> [Your instructions]
Start at the top of the records below and copy them exactly to the end.

===== Information =====

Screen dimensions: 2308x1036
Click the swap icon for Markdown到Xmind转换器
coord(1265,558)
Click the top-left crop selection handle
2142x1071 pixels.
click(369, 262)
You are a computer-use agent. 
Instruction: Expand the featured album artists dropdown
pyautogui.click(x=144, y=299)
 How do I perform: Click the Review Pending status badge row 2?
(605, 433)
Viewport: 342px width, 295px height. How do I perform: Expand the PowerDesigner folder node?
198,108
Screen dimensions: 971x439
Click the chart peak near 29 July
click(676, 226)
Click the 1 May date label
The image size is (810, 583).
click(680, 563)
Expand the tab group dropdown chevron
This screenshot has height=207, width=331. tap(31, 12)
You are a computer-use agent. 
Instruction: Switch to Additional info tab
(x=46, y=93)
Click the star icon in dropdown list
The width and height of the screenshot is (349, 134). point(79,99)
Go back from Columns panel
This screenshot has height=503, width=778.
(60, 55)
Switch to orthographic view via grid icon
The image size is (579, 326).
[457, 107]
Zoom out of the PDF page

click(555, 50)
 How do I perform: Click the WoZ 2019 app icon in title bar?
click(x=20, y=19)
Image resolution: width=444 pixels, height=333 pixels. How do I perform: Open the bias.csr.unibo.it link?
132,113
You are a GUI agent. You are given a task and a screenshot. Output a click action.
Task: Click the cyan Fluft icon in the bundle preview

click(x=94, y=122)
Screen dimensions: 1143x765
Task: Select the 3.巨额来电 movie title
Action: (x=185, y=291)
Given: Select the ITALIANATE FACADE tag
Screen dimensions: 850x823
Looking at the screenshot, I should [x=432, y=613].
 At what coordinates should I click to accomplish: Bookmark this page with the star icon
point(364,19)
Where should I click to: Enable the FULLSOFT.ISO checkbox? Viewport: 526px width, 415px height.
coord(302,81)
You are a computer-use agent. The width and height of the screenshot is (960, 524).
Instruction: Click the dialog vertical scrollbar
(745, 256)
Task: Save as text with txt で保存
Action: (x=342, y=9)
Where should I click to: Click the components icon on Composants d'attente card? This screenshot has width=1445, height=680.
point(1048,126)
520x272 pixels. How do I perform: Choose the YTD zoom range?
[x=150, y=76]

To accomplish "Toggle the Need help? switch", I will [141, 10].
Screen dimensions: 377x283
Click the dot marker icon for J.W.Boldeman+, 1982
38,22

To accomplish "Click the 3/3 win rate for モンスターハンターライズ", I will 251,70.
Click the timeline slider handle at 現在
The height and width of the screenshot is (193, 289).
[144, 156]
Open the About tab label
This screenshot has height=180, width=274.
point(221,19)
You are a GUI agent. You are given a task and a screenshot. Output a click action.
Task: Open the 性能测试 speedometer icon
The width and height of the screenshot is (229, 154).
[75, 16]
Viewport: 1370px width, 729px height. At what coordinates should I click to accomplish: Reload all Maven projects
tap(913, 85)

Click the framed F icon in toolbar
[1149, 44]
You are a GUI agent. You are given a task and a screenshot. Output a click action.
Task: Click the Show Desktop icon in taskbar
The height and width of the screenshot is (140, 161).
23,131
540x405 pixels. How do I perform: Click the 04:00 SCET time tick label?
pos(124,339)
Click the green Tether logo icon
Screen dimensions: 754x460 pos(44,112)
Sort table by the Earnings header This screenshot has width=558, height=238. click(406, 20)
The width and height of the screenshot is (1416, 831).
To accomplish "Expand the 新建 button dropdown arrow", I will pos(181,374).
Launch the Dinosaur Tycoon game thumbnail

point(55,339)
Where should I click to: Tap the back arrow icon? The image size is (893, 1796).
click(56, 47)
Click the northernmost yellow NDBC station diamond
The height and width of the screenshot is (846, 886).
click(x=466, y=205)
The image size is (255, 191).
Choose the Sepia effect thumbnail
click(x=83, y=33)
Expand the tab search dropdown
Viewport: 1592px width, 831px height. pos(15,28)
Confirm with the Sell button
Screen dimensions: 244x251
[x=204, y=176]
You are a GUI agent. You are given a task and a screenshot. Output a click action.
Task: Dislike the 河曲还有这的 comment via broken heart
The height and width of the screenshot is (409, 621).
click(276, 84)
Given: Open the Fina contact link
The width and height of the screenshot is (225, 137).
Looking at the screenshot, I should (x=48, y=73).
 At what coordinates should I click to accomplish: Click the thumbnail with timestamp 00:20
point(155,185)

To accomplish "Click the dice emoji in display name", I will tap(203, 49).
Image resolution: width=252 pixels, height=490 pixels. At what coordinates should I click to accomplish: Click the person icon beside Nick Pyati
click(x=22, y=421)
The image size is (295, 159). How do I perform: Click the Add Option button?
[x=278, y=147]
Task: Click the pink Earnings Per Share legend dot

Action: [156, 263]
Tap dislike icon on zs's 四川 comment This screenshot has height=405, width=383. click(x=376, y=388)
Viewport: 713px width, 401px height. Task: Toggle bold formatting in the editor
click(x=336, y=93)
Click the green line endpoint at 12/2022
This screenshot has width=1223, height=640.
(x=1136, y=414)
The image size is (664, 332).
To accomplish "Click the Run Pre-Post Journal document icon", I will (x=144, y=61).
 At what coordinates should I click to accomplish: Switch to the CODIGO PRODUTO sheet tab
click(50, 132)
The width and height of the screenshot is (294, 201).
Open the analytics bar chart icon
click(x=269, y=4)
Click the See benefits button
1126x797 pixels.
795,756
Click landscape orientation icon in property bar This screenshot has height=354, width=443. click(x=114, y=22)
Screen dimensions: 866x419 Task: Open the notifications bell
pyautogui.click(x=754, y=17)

=====

> [Response area]
Screen dimensions: 2308x1036
Click the swap icon for Markdown到Xmind转换器
coord(1265,558)
Click the top-left crop selection handle
2142x1071 pixels.
click(369, 262)
You are a computer-use agent. 
Instruction: Expand the featured album artists dropdown
pyautogui.click(x=144, y=299)
 How do I perform: Click the Review Pending status badge row 2?
(605, 433)
Viewport: 342px width, 295px height. How do I perform: Expand the PowerDesigner folder node?
198,108
Screen dimensions: 971x439
Click the chart peak near 29 July
click(676, 226)
Click the 1 May date label
The image size is (810, 583).
click(680, 563)
Expand the tab group dropdown chevron
This screenshot has height=207, width=331. tap(31, 12)
You are a computer-use agent. 
Instruction: Switch to Additional info tab
(x=46, y=93)
Click the star icon in dropdown list
The width and height of the screenshot is (349, 134). point(79,99)
Go back from Columns panel
This screenshot has height=503, width=778.
(60, 55)
Switch to orthographic view via grid icon
The image size is (579, 326).
[457, 107]
Zoom out of the PDF page

click(555, 50)
 How do I perform: Click the WoZ 2019 app icon in title bar?
click(x=20, y=19)
Image resolution: width=444 pixels, height=333 pixels. How do I perform: Open the bias.csr.unibo.it link?
132,113
You are a GUI agent. You are given a task and a screenshot. Output a click action.
Task: Click the cyan Fluft icon in the bundle preview

click(x=94, y=122)
Screen dimensions: 1143x765
Task: Select the 3.巨额来电 movie title
Action: (x=185, y=291)
Given: Select the ITALIANATE FACADE tag
Screen dimensions: 850x823
Looking at the screenshot, I should [x=432, y=613].
 At what coordinates should I click to accomplish: Bookmark this page with the star icon
point(364,19)
Where should I click to: Enable the FULLSOFT.ISO checkbox? Viewport: 526px width, 415px height.
coord(302,81)
You are a computer-use agent. The width and height of the screenshot is (960, 524).
Instruction: Click the dialog vertical scrollbar
(745, 256)
Task: Save as text with txt で保存
Action: (x=342, y=9)
Where should I click to: Click the components icon on Composants d'attente card? This screenshot has width=1445, height=680.
point(1048,126)
520x272 pixels. How do I perform: Choose the YTD zoom range?
[x=150, y=76]

To accomplish "Toggle the Need help? switch", I will [141, 10].
Screen dimensions: 377x283
Click the dot marker icon for J.W.Boldeman+, 1982
38,22

To accomplish "Click the 3/3 win rate for モンスターハンターライズ", I will 251,70.
Click the timeline slider handle at 現在
The height and width of the screenshot is (193, 289).
[144, 156]
Open the About tab label
This screenshot has height=180, width=274.
point(221,19)
You are a GUI agent. You are given a task and a screenshot. Output a click action.
Task: Open the 性能测试 speedometer icon
The width and height of the screenshot is (229, 154).
[75, 16]
Viewport: 1370px width, 729px height. At what coordinates should I click to accomplish: Reload all Maven projects
tap(913, 85)

Click the framed F icon in toolbar
[1149, 44]
You are a GUI agent. You are given a task and a screenshot. Output a click action.
Task: Click the Show Desktop icon in taskbar
The height and width of the screenshot is (140, 161).
23,131
540x405 pixels. How do I perform: Click the 04:00 SCET time tick label?
pos(124,339)
Click the green Tether logo icon
Screen dimensions: 754x460 pos(44,112)
Sort table by the Earnings header This screenshot has width=558, height=238. click(406, 20)
The width and height of the screenshot is (1416, 831).
To accomplish "Expand the 新建 button dropdown arrow", I will pos(181,374).
Launch the Dinosaur Tycoon game thumbnail

point(55,339)
Where should I click to: Tap the back arrow icon? The image size is (893, 1796).
click(56, 47)
Click the northernmost yellow NDBC station diamond
The height and width of the screenshot is (846, 886).
click(x=466, y=205)
The image size is (255, 191).
Choose the Sepia effect thumbnail
click(x=83, y=33)
Expand the tab search dropdown
Viewport: 1592px width, 831px height. pos(15,28)
Confirm with the Sell button
Screen dimensions: 244x251
[x=204, y=176]
You are a GUI agent. You are given a task and a screenshot. Output a click action.
Task: Dislike the 河曲还有这的 comment via broken heart
The height and width of the screenshot is (409, 621).
click(276, 84)
Given: Open the Fina contact link
The width and height of the screenshot is (225, 137).
Looking at the screenshot, I should (x=48, y=73).
 At what coordinates should I click to accomplish: Click the thumbnail with timestamp 00:20
point(155,185)

To accomplish "Click the dice emoji in display name", I will tap(203, 49).
Image resolution: width=252 pixels, height=490 pixels. At what coordinates should I click to accomplish: Click the person icon beside Nick Pyati
click(x=22, y=421)
The image size is (295, 159). How do I perform: Click the Add Option button?
[x=278, y=147]
Task: Click the pink Earnings Per Share legend dot

Action: [156, 263]
Tap dislike icon on zs's 四川 comment This screenshot has height=405, width=383. click(x=376, y=388)
Viewport: 713px width, 401px height. Task: Toggle bold formatting in the editor
click(x=336, y=93)
Click the green line endpoint at 12/2022
This screenshot has width=1223, height=640.
(x=1136, y=414)
The image size is (664, 332).
To accomplish "Click the Run Pre-Post Journal document icon", I will (x=144, y=61).
 At what coordinates should I click to accomplish: Switch to the CODIGO PRODUTO sheet tab
click(50, 132)
The width and height of the screenshot is (294, 201).
Open the analytics bar chart icon
click(x=269, y=4)
Click the See benefits button
1126x797 pixels.
795,756
Click landscape orientation icon in property bar This screenshot has height=354, width=443. click(x=114, y=22)
Screen dimensions: 866x419 Task: Open the notifications bell
pyautogui.click(x=754, y=17)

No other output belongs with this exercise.